PJ detém 18 suspeitos de lucrarem meio milhão de euros com cartões contrafeitos
A Polícia Judiciária (PJ) deteve 18 pessoas suspeitas de terem lucrado mais de meio milhão de euros usando cartões contrafeitos de entidades bancárias do sudoeste asiático, anunciou hoje a força policial.
Os suspeitos foram detidos na quarta-feira durante a operação "Swipe and Cash", no âmbito da qual foram executados 22 mandados de busca domiciliária e não domiciliária "nas áreas urbanas da Grande Lisboa, Almada, Setúbal, Torres Vedras, Aveiro e Porto".
Segundo a PJ, a investigação começou em novembro de 2025 "na sequência de uma comunicação da Direção de Anti-Fraude e Regularização (`Pay Watch`) da SIBS - Forward Payment Solutions", dando conta de "transações suspeitas" realizadas "com cartões emitidos por entidades bancárias, essencialmente sediadas no sudoeste asiático".
"Iniciada a investigação, rapidamente foi possível concluir que se tratava de cartões contrafeitos, utilizados entre 26 e 31 de outubro de 2025 em terminais de pagamento automático (TPA) contratualizados por empresas estabelecidas em território nacional e por eles controlados", refere numa nota a força policial.
No total, foram contabilizadas cerca de 620 transações, num valor global de quase 1,9 milhões de euros, das quais "128 foram bem-sucedidas, o que permitiu aos suspeitos lucrarem mais de 500 mil euros".
Os detidos são 13 homens e cinco mulheres com idades entre os 23 e os 51 anos e estão "fortemente indiciados" da prática dos crimes de contrafação e utilização de cartões ou outros dispositivos de pagamento, falsidade informática e branqueamento de capitais.
Na operação, foram ainda apreendidos leitores de cartões bancários, diversos cartões e TPA e cupões de criptoativos, bem como três automóveis, 17 mil euros em numerário, munições, coletes balísticos e droga.

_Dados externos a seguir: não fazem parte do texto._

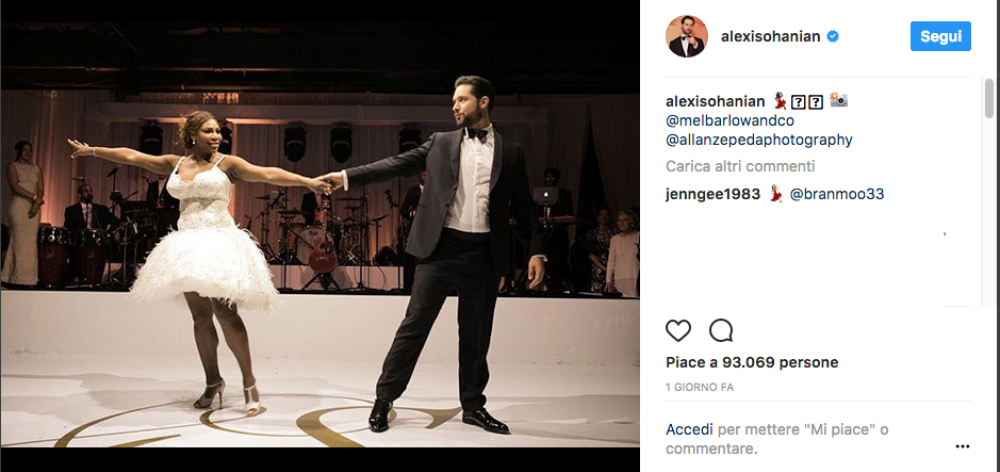This screenshot has height=472, width=1000.
Task: Open alexisohanian's round profile avatar
Action: point(687,37)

Os detidos serão apresentados ao Tribunal de Instrução Criminal de Loures, para serem interrogados por um juiz e eventual aplicação de medidas de coação, adianta a PJ.
A operação foi liderada pela Unidade Nacional de Combate à Cibercriminalidade e Criminalidade Tecnológica da PJ e o inquérito é dirigido pelo Departamento de Investigação e Ação Penal de Loures.